:: BRIEF ::
All records below are to be transcribed exactly, with every picture left out.
*** PROVIDED DATA Section Begins ***
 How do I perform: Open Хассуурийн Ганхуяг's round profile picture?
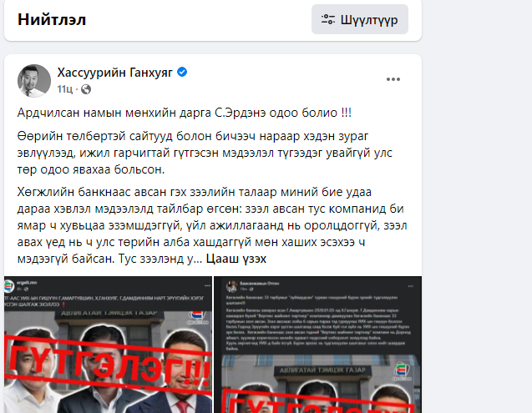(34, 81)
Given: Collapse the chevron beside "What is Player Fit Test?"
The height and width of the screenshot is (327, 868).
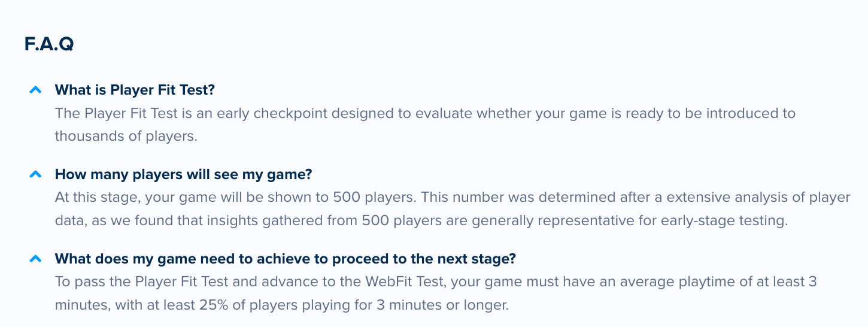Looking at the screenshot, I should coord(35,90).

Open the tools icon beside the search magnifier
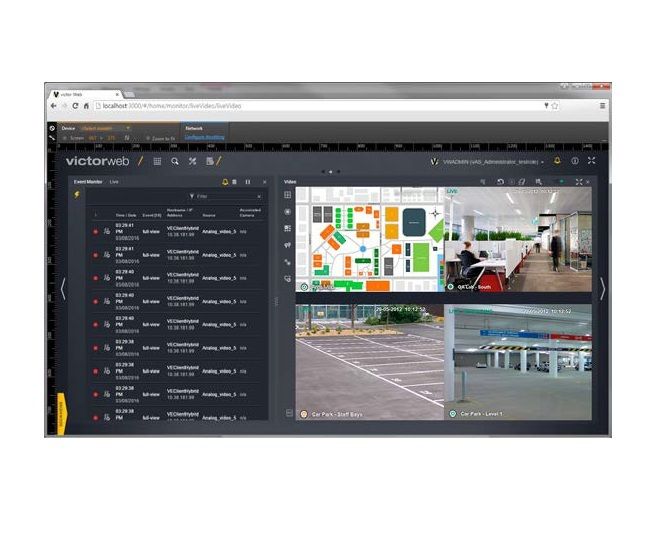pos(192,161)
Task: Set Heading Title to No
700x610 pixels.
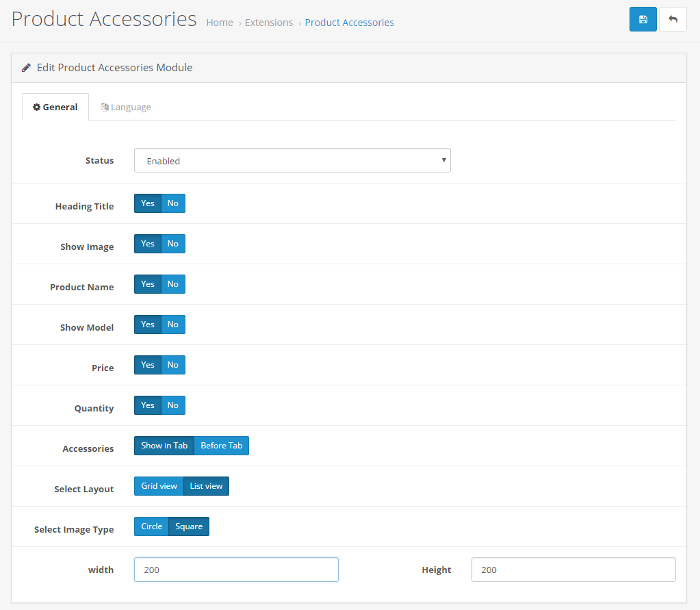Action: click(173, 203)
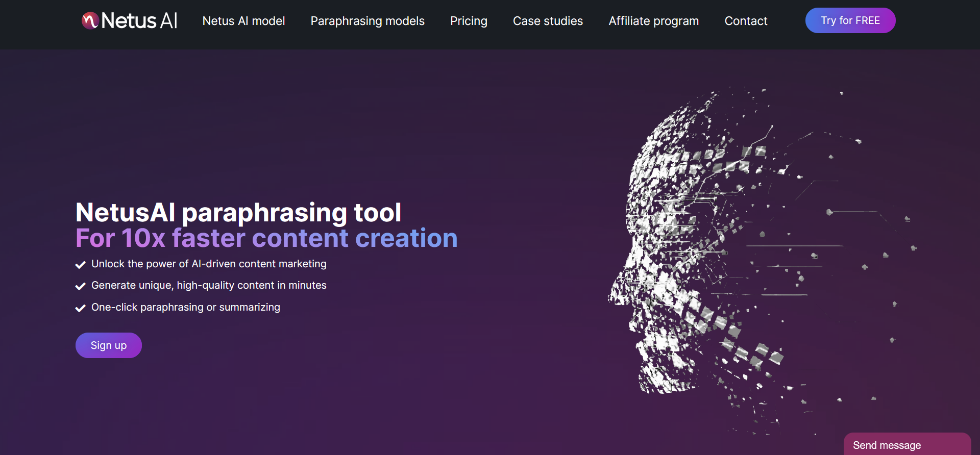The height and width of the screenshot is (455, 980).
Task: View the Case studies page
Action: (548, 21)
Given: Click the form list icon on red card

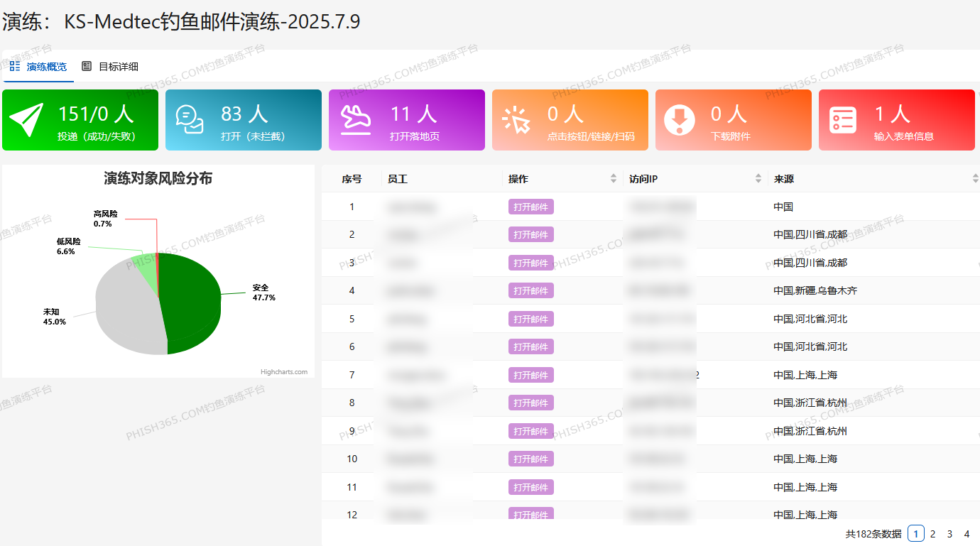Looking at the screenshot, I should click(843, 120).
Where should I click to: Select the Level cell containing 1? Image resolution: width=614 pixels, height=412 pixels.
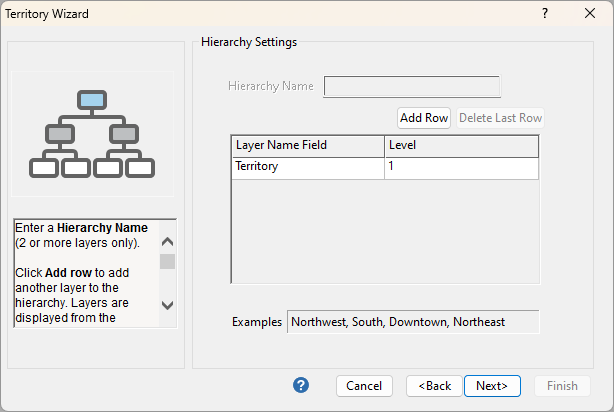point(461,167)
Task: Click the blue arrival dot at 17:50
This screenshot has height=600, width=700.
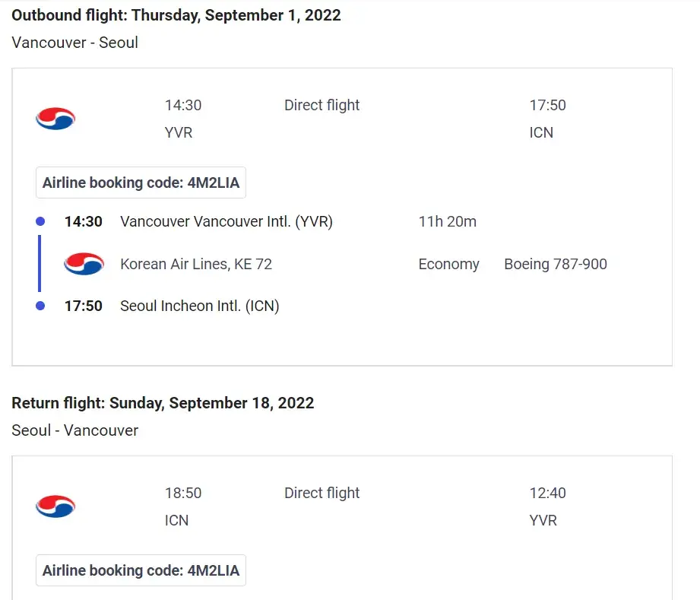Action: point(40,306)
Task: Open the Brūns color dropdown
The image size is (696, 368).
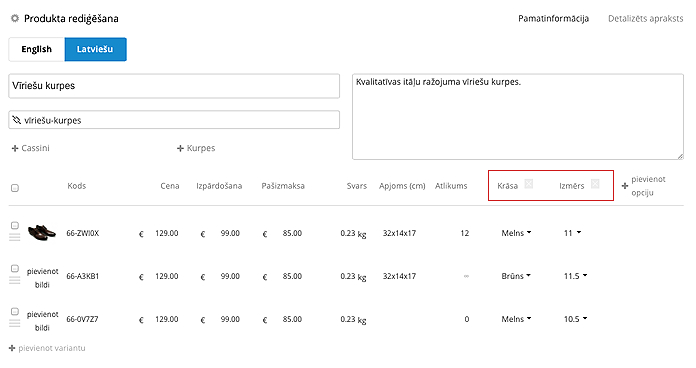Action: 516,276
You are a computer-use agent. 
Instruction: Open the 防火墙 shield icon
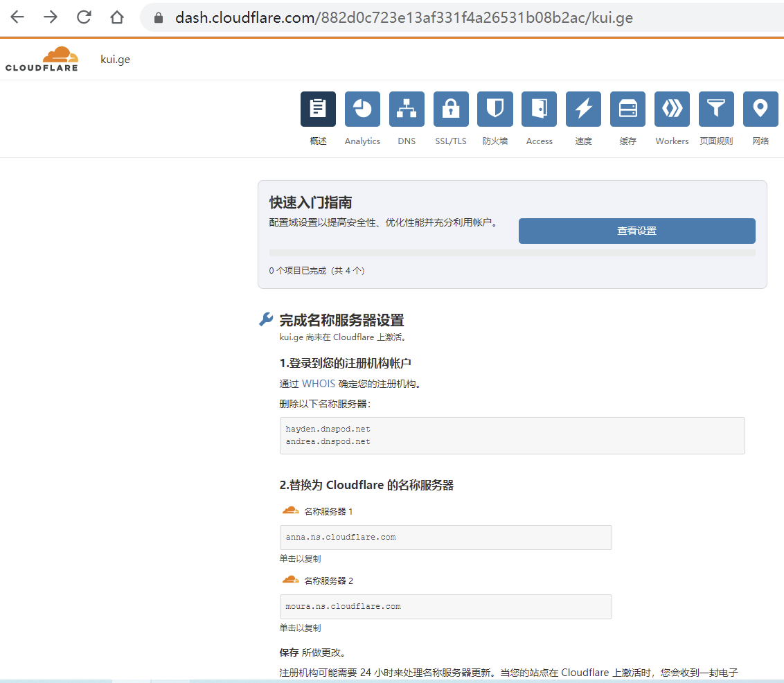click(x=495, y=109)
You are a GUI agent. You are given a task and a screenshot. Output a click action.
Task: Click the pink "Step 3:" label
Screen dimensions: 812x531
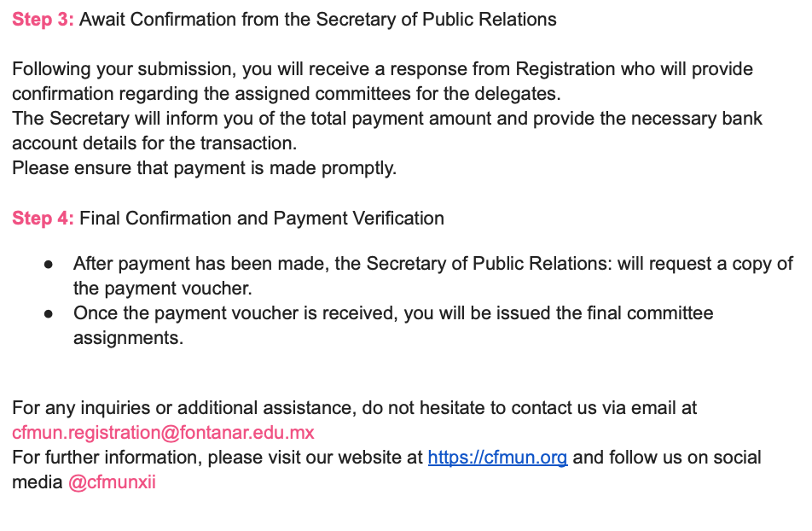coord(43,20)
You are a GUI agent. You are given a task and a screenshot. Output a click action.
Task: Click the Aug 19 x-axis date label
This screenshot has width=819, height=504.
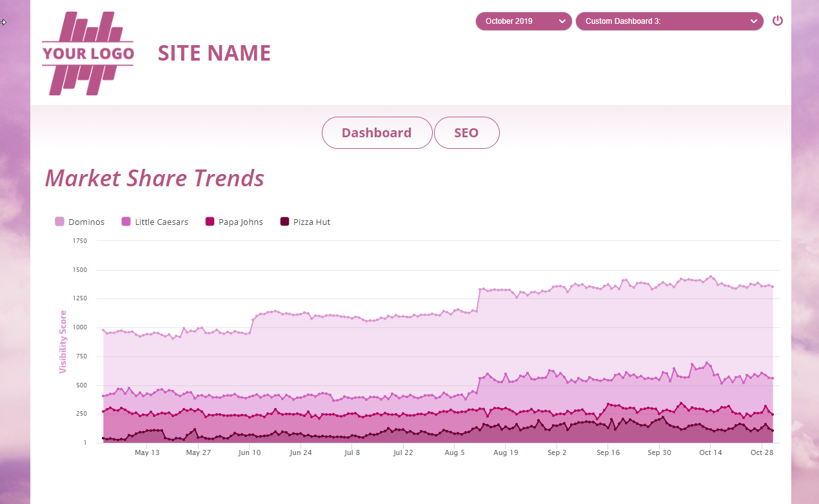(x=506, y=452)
*** PROVIDED DATA Section Ends ***
:: ANSWER AREA ::
 How do I perform: Open Хассуурийн Ганхуяг's round profile picture?
(34, 81)
Given: Collapse the chevron beside "What is Player Fit Test?"
The height and width of the screenshot is (327, 868).
Looking at the screenshot, I should coord(35,90).

Open the tools icon beside the search magnifier
pos(192,161)
Task: Set Heading Title to No
700x610 pixels.
Action: click(173, 203)
The height and width of the screenshot is (455, 980).
Task: View the Case studies page
Action: (548, 21)
Given: Click the form list icon on red card

Looking at the screenshot, I should click(843, 120).
Where should I click to: Select the Level cell containing 1? Image resolution: width=614 pixels, height=412 pixels.
point(461,167)
Task: Click the blue arrival dot at 17:50
This screenshot has height=600, width=700.
Action: point(40,306)
Task: Open the Brūns color dropdown
The image size is (696, 368).
Action: 516,276
You are a computer-use agent. 
Instruction: Open the 防火墙 shield icon
click(x=495, y=109)
You are a GUI agent. You are given a task and a screenshot. Output a click action.
Task: Click the pink "Step 3:" label
Screen dimensions: 812x531
coord(43,20)
You are a GUI agent. You are given a task and a screenshot. Output a click action.
Task: Click the Aug 19 x-axis date label
This screenshot has width=819, height=504.
(x=506, y=452)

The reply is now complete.